In 2018, the Ministry of Culture took up the reins of the former site of the ROC Air Force Command Headquarters, renaming it C-LAB and turning operations over to the Taiwan Living Arts Foundation (臺灣生活美學基金會) in August that year.

C-LAB is now a "cultural laboratory" that is being positioned as an international institution for cultural innovation. Combining art, technology, and society, it will serve as a public-facing incubator for cultural innovation with a mission to transform the Taiwanese capital through culture and contemplate the nation's future through artistic lens.

The first phase of the project focuses on the re-utilization of existing buildings, with art groups invited to take up residence through projects like "Creators" for gradually molding a new artistic and innovative ecosystem for Taiwan. At the same time, C-LAB will pursue international exchanges through projects like establishing the Taiwan Sound Lab in cooperation with French acoustics institute IRCAM, collaborating with South Korea's Gwangju Biennale Foundation, and participating in the annual "Chroniques — Biennale of the Digital Imagination" in France.

Phase two, meanwhile, will involve cooperation among the three Ministries of Culture, Economic Affairs, and Science & Technology.
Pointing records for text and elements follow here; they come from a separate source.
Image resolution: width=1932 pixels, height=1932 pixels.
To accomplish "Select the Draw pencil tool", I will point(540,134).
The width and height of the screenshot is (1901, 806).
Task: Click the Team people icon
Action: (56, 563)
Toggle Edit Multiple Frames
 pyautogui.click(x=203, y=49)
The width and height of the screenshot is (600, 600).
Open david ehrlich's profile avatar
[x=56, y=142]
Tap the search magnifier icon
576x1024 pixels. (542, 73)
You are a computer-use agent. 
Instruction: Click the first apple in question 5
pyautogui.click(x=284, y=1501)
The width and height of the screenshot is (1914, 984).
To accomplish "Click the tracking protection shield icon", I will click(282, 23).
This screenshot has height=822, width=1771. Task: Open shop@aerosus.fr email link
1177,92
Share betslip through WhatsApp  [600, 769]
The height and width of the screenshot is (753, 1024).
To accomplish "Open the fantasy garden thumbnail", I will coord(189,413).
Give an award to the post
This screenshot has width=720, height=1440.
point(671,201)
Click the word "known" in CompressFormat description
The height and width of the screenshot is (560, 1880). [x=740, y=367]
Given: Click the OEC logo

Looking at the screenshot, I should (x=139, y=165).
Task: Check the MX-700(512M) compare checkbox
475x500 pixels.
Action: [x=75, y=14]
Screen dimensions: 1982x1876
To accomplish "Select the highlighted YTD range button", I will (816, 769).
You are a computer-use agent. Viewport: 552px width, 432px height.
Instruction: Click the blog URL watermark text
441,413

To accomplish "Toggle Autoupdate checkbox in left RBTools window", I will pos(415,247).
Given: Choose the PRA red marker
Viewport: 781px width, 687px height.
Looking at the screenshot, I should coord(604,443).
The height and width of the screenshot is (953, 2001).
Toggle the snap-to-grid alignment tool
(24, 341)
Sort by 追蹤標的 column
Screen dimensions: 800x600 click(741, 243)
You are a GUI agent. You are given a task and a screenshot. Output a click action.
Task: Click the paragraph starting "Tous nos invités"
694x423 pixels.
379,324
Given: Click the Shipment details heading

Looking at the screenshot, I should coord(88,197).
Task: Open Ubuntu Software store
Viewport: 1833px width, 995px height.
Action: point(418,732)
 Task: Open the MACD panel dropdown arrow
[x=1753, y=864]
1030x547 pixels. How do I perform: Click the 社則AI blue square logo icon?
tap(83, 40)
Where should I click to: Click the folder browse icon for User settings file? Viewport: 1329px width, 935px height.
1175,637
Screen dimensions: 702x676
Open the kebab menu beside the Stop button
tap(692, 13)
The Ministry of Culture has also set up a "spatial planning group," inviting partners from the worlds of architecture, urban planning, and arts and culture to take part. It is expected that after a year, the group will submit its construction plan for new C-LAB facilities to the Executive Yuan for approval.

After the demolition of the wall, restorations will continue into the second half of this year, including the renovation of the on-site Zhongzheng Hall. On the networking front, C-LAB will continue to build and develop platforms for contemporary art, technological media, and social innovation, as well as deepen cooperation with significant arts and cultural institutions worldwide.

The Ministries of Culture and Science & Technology will work together to foster two centers respectively dedicated to contemporary art and technological media, while a social innovation center will be backed by the Ministries of Economic Affairs and Science & Technology.

With the wall officially falling today, C-LAB plans to commemorate the transformation of this physical space and the creation of virtual platforms for learning through an outdoor installation project titled "Wonderland." Artists, designers, and members of the Taiwanese public came together through this project to lift the veil of authoritanism from this former airbase and open it up to a future as a diverse, engaging urban public space.